Rich grew up in an ardently antigay Christian fundamentalist family, and attended a religious high school, which he called a "fortress of fundamentalism". He joined the reserves at 18 to help pay his tuition South Carolina's Clemson University.
In 1992 he was posted to the Japanese island of Okinawa, where he remembers hearing about two male service members having sex in a bathroom stall.
In 1998, he was profiled anonymously in a New York Times Magazine cover story on the stresses of living as a gay officer under the U.S. military's "don't ask, don't tell" policy.
His commander called him into his office at Camp Pendleton in San Diego one morning. "He handed me a faxed copy of the article [with] the sections about me highlighted, [and] he said 'This sounds a lot like you,'" Merritt recalls. For a dark second, Merritt wondered if he would suffer the same humiliating fate he had described with fear in the Times: a dishonorable discharge after a bruising inquiry. But his boss was quick to allay his concerns. The officer looked at Merritt calmly and said "I'm not going to ask you if this is you, And nobody else will. Not under my command."
Apparently not everybody was as tolerant. Friends in the Pentagon told Merritt a debate was raging over how to handle his case. "One faction wanted to crucify me, and the other didn't want any press," he says. But as his commander promised, the investigation never came, and in 1999, Merritt, like any marine retiring in good standing, was honorably discharged.
Rich, a 12-year veteran of the Marine Corps, retired and was subsequently profiled both in The Advocate and the Los Angeles Times; later it was revelead by The Advocate that Rich (under the name Danny Orlis) had also been moonlighting as a gay male pornstar while he was still an active-duty Marine. He has written a book which hit the bookstores Secrets of a Gay Marine Porn Star (2005).

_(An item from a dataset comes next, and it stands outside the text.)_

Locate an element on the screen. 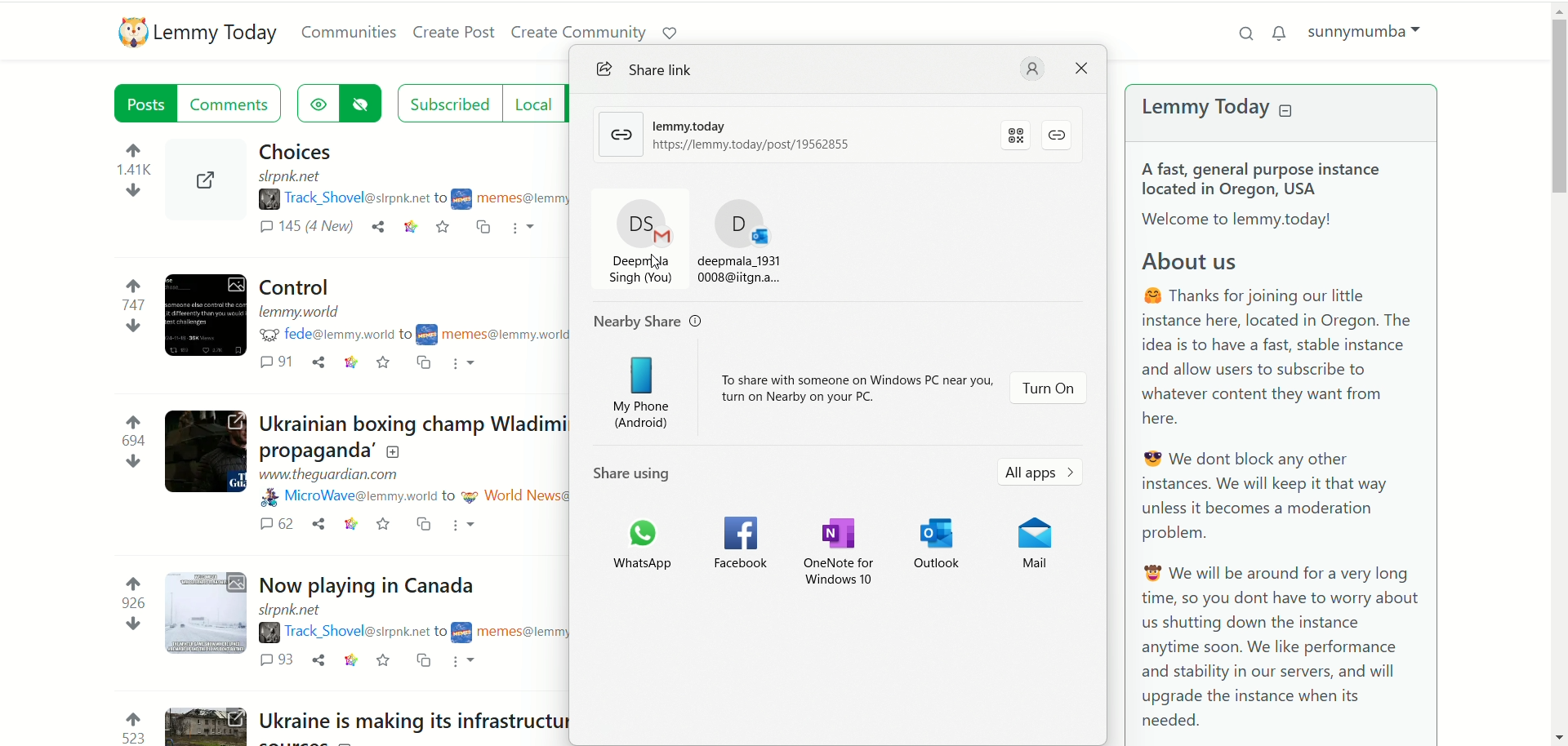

Rich is now enjoying his retirement. He not only has let his hair grow out a bit but also has moved to Huntington Beach, California, with his lover David (a civilian mechanical engineer Merritt met at a beach party for his loose circle of gay and lesbian service members) and is also a student at the University of Southern California Law School, with an eye on becoming an entertainment attorney.